Capital Trees and the Low Line Project

By Annie Tobey | August 16th, 2018

New Richmond nonprofit is working to paint the city green


Capital_Trees Low Line

Wilfred Emory Cutshaw, Richmond city engineer from the late-19th to early-20th centuries, broke new ground in beautifying the city. Among other accomplishments, he established a city tree nursery, planted 50,000 trees and transformed Boulevard into a scenic parkway. A new Richmond nonprofit seems to share Cutshaw’s vision.

Capital Trees was formed in 2010 by the members of four local chapters of the Garden Club of Virginia to enhance urban landscapes while benefiting the environment. The nonprofit group’s pilot project added trees and a stormwater bio-filtration system to the 14th Street corridor between Broad and Main streets.

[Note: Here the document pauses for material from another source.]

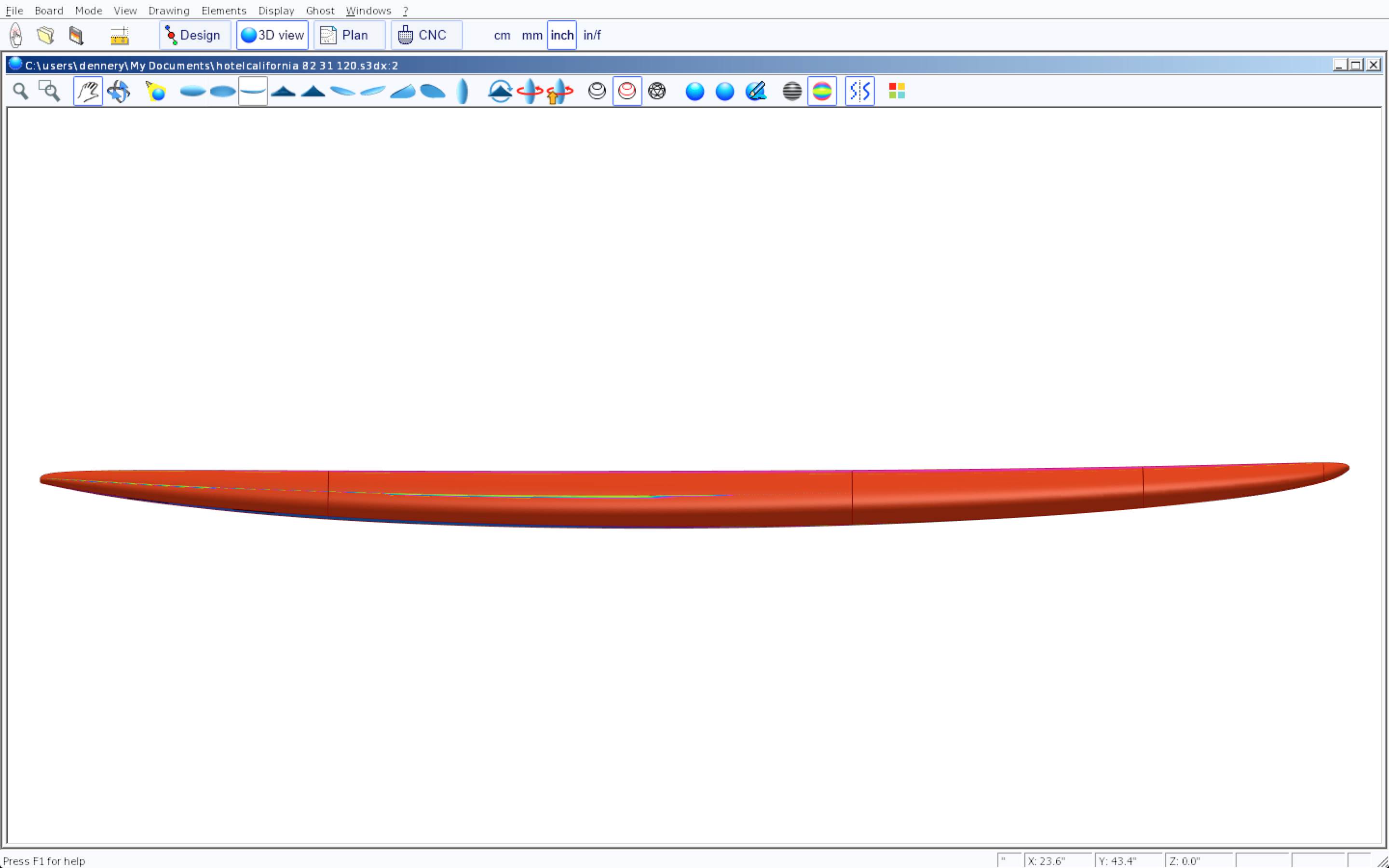This screenshot has height=868, width=1389.
Task: Choose the 3D rotate view tool
Action: click(x=118, y=91)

It was downhill from there: Capital Trees shifted attention to Great Shiplock Park and the Virginia Capital Trail between Dock Street and the canal.

“Our task is creating green spaces, but when there’s history that supports and reinforces why we’re doing it, and there are ecological benefits, for us it’s a no-brainer,” says Frazier Millner Armstrong, Capital Trees executive director.

“We were a brand-new group,” recalls board chair Susan Robertson. “We were unproven. We knew we had an idea; we knew that there was nobody else that was advocating for this. But we had to prove ourselves.”

Collaborating with the Capital Trail Foundation, the group started with Great Shiplock Park, including a rain garden to clean runoff before it drained into the canal.

From there, Capital Trees is working its way west, as funding allows.

The 5.5-acre Low Line Gardens project, completed in November 2016, enhanced the trail through horticultural restoration and improved upon the 3-acre riparian buffer. Plantings included 88 native trees, 950 native shrubs and 15,000 perennials and ornamental grasses. Capital Trees provides ongoing maintenance for its projects as well.

“We also want to provide education,” says Robertson, such as through interpretive signage and school tours.

Next up is the Passage, where the Capital Trail runs under the CSX trestle, then Low Line Park, south of the floodwall. Besides plantings, the Low Line Park project will divert water from four drainpipes, which currently channel water directly from highways overhead onto the ground and into the canal. After completion, the water will drain into a bioengineered rain garden to filter and clean it.

Besides the expertise of the nonprofit’s all-volunteer board, Capital Tree has worked with numerous partners, including the City of Richmond, the Virginia Department of Forestry, and volunteers and donors from Garden Clubs, businesses, nonprofits, foundations and schools.

The supporters of Capital Tree are motivated by the benefits of urban green spaces – social, economic and environmental; for residents’ physical and psychological health; and for improved quality of life for all. Says Robertson, “Most of us are fortunate enough to know how good it feels to be out in nature, and we want everybody to experience this.”

Wilfred Emory Cutshaw would be proud.